WHO mission to Turkmenistan delayed by lack of cooperation

WHO headquarters. Photo from Thinkglobalhealth.org

A team of experts from the World Health Organisation are stuck in Tajikistan after being unable to come to an agreement with the Turkmen authorities on visiting the country, RFE/RL’s Turkmen service Azatlyk reports (in Russian).

“Initially we had planned to travel to Turkmenistan after completing our mission in Tajikistan. We are still engaged in talks over logistics, which are difficult at present,” the press secretary for the European office of the WHO, Stephanie Brickman, explained to Azatlyk’s journalists.

Yesterday, a source in one UN agency office in Ashgabat told independent Turkmen outlet Gundogar that the Turkmen authorities are refusing to send the WHO an invitation. Without an invitation, the WHO mission is unable to enter the country.

On 23 April, the same day that the WHO announced its intention send a mission to Tajikistan and Turkmenistan to check on the alleged absence of COVID-19 in the two countries, Turkmen foreign minister Rashid Meredov made the first official response to rumours that the virus was already present in the closed republic. He said that the reports were baseless and promised to allow diplomats into the quarantine camps erected by the government for returnees from abroad. Azatlyk, however, has since reported that the quarantine camps have been emptied, along with the country’s infectious diseases hospitals.

Chronicles of Turkmenistan had earlier reported that the Turkmen authorities had drawn up a plan to transfer coronavirus patients to isolated hospitals in order to hide them from the WHO mission.

The official media are portraying Turkmenistan as a country that has defeated the coronavirus and an example for the rest of the world. In its report on a recent online meeting with the head of the European office of the WHO, state news agency TDH wrote that “Hans Kluge emphasised the significance of the Turkmen leader’s initiatives” and “highly evaluated the visible successes our country has achieved in the sphere of protecting public health”.

“The experiences of Turkmen doctors in this sphere are recommended for imitation to the governments of the European region of the World Health Organisation,” TDH states in its account of a talk with UN representatives in the country.

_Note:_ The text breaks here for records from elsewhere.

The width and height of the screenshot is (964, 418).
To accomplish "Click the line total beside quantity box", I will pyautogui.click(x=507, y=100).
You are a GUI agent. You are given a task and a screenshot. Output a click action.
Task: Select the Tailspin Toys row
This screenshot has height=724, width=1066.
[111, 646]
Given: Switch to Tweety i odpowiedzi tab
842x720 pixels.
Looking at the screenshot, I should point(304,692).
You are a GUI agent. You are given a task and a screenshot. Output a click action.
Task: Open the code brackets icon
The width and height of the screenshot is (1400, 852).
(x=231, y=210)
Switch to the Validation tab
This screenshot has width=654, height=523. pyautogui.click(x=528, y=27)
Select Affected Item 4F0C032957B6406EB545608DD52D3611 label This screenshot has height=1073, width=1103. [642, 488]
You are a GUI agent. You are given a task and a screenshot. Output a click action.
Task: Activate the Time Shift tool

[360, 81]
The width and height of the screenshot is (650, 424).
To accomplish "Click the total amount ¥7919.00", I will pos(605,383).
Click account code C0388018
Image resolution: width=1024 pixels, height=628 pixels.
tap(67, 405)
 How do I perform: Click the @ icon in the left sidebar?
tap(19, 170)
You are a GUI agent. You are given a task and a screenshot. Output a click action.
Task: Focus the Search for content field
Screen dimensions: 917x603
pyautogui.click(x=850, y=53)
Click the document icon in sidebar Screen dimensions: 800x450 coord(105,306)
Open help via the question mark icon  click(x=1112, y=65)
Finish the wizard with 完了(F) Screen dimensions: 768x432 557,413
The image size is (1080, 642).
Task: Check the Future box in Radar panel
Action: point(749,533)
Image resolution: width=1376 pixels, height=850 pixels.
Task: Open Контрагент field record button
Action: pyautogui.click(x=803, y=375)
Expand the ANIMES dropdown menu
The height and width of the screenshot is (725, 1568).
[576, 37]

The situation in Turkmenistan has been complicated by the recent hurricane in the Lebap region, where the main quarantine camp is located. As usual, the authorities have preferred to cover up the natural disaster and no word of the event has been published in the official media. Independent media based outside of the country, however, have reported that many buildings in the area have been destroyed and at least 30 people killed, with dozens more injured or missing. Numerous photos of the aftermath of the hurricane have been published.

Meanwhile, on 3 May, the head of the WHO’s permanent office in Turkmenistan, Paulina Karvovska, stated that she had visited the quarantine zones in Turkmenabad and Turkmenbashi and could confirm the absence of COVID-19 in the country. Karvovska made no mention of seeing any effects of the hurricane in Turkmenabad (the regional capital of the Lebap velayat). On the same day, the UN’s permanent coordinator in Turkmenistan, Elena Panova, also stated that there were no cases of COVID-19 in the country.

In Tajikistan, where the authorities acknowledged the existence of coronavirus cases the day before the WHO mission arrived in the country, several NGOs have accused the WHO’s permanent representative in the country, Galina Perfilieva, of complicity in the authorities’ attempts to cover up the virus. Tajikistan has now confirmed 293 cases of COVID-19, but the fact that the leaders of two political parties are among those diagnosed with the coronavirus indicates that the virus has spread far, far more widely than official figures suggest. The latest political leader to be infected, Rahmatullo Zoyirov, leader of the Social Democratic Party of Tajikistan (the closest thing the country has to a significant opposition party) has previously accused the authorities of covering up the spread of a virus that he claims has been circulating in the country for three months already.